PASSAGE >>
>> Start
Detailed hydraulic and thermodynamic studies for the full-scale Nagylengyel operation indicated CO2 transport at supercritical pressure to be more economic.

A new, 300-mm (12-in.) line was installed to operate at pressures as high as 160 bar (2,320 psi).

In normal operation, the pipeline does not require heating.

An intermediate heating facility on the pipeline provided capability for heating during start-up.

The pipeline was constructed to allow for pigging and was provided with quick-operating isolation valves.

Corrosion prevention and monitoring are critical considering the operating conditions and the composition (i.e., very high pressure, wet, sour, high CO2) of the fluids handled.

Monitoring is achieved by corrosion coupons installed in pipeline systems, from iron counts of fluid samples taken at various points in the system, and from wall thickness measurements on flow lines and vessels.

Inhibitors to protect CO2-producing wells, flow lines, and production manifolds from corrosion are periodically injected downhole with squeeze techniques. These filming inhibitors have provided satisfactory protection when the system is operated within certain fluid velocity ranges.

The dehydration facility placed in operation in 1988 has essentially eliminated corrosion in the CO2 transportation and injection systems.

The component parts of the dehydration system which contact raw, wet CO2 gas are of corrosion-resistant materials.

ADMINISTRATION, FACILITY CONSTRUCTION

Process design of the dehydration unit was by Shell. Mitsubishi Heavy Industries (MHI), Tokyo, performed detailed engineering design under Shell's license. MHI also provided equipment procurement services.
>> End
Click-target data >>
>> Start
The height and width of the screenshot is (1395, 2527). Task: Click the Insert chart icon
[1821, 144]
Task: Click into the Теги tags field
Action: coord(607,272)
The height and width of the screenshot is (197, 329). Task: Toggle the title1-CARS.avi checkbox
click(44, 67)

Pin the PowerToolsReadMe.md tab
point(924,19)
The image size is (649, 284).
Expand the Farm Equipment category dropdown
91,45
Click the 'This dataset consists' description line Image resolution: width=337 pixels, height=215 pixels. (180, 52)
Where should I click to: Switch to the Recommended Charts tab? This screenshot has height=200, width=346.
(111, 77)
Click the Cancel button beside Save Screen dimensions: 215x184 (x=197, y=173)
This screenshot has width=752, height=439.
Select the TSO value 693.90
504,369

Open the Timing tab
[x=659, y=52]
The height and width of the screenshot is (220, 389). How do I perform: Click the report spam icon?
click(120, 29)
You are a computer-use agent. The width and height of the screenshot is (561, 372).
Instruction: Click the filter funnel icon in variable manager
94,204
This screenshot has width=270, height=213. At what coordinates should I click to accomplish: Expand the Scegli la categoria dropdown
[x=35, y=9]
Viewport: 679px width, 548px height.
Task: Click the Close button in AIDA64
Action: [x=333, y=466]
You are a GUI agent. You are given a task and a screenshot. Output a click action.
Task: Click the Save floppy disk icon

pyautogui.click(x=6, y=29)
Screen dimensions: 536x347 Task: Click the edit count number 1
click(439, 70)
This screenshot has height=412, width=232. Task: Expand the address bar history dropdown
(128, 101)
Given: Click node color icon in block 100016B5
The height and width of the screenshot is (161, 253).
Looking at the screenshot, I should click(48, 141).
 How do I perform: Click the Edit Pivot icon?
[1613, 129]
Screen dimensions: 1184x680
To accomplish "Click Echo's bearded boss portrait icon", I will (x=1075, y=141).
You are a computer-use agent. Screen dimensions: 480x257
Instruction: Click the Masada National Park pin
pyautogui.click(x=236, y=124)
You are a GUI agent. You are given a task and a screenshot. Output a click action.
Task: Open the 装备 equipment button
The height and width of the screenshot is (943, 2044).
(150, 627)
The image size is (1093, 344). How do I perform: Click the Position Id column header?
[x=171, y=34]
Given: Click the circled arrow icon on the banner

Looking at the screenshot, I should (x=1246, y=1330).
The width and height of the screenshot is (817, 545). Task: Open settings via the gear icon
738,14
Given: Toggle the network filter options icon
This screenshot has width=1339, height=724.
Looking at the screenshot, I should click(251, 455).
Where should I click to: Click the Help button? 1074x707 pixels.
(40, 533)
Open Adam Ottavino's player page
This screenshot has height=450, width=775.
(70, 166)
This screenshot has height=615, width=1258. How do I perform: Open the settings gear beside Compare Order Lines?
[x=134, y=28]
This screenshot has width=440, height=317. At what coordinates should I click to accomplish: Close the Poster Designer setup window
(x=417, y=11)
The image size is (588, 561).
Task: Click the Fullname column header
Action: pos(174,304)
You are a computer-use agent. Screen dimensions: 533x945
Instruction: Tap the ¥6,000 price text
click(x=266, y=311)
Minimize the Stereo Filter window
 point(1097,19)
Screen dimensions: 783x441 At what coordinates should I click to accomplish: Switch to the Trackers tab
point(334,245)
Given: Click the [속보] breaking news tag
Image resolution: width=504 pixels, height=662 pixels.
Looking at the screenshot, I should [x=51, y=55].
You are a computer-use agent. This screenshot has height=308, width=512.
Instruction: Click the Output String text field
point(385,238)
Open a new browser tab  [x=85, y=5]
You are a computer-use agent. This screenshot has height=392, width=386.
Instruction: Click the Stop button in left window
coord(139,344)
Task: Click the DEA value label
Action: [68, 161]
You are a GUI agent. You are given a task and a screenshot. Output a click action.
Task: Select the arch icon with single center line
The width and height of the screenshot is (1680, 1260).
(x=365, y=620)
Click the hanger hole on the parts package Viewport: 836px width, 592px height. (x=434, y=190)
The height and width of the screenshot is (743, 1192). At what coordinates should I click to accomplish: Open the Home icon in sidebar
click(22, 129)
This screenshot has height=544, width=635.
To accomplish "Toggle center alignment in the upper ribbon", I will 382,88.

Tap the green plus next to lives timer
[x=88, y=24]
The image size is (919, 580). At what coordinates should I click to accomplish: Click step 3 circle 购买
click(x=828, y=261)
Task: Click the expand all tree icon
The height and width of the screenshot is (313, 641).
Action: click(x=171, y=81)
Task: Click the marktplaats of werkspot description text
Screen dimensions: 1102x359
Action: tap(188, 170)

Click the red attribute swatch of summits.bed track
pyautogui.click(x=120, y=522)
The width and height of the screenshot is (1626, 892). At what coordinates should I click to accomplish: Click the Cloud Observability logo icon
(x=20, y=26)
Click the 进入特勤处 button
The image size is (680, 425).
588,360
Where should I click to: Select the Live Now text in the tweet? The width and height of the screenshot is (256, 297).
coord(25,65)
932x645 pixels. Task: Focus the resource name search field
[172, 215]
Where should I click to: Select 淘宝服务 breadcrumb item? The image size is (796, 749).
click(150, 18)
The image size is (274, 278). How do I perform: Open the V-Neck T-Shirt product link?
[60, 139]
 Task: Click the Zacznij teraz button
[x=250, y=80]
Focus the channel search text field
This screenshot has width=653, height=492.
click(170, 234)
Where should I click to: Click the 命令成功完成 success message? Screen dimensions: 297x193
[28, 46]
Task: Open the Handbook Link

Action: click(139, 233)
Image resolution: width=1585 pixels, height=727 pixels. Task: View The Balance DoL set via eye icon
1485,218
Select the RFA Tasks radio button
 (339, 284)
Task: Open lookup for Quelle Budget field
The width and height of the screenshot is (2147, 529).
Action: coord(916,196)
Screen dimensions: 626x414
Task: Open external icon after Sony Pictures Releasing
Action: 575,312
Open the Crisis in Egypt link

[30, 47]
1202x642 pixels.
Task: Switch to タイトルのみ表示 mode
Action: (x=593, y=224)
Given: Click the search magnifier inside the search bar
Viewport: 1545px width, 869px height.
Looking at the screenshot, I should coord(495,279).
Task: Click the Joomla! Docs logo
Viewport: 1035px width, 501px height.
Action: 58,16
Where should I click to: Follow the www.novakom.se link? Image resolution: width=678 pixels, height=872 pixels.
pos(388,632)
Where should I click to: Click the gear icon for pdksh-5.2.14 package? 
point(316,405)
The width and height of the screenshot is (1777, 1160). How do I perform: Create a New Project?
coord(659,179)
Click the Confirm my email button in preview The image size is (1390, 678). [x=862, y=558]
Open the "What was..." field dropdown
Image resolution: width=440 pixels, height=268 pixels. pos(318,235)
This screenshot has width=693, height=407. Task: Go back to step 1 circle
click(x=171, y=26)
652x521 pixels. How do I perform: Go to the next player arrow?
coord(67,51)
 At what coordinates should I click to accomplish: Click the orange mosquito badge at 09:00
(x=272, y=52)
>> End
PROBLEMS AND TASKS >>
1. According to the Nagylengyel text, up to what pressure was the new 300-mm (12-in.) line designed to operate?
2. Reproduce the section of the Nagylengyel text that begins at the words "Detailed hydraulic and" and ends after the words "not require heating.".
These rows come from a separate source and are unrelated to the Nagylengyel text.

RESULTS IN ORDER >>
1. As high as 160 bar (2,320 psi).

2.
Detailed hydraulic and thermodynamic studies for the full-scale Nagylengyel operation indicated CO2 transport at supercritical pressure to be more economic.

A new, 300-mm (12-in.) line was installed to operate at pressures as high as 160 bar (2,320 psi).

In normal operation, the pipeline does not require heating.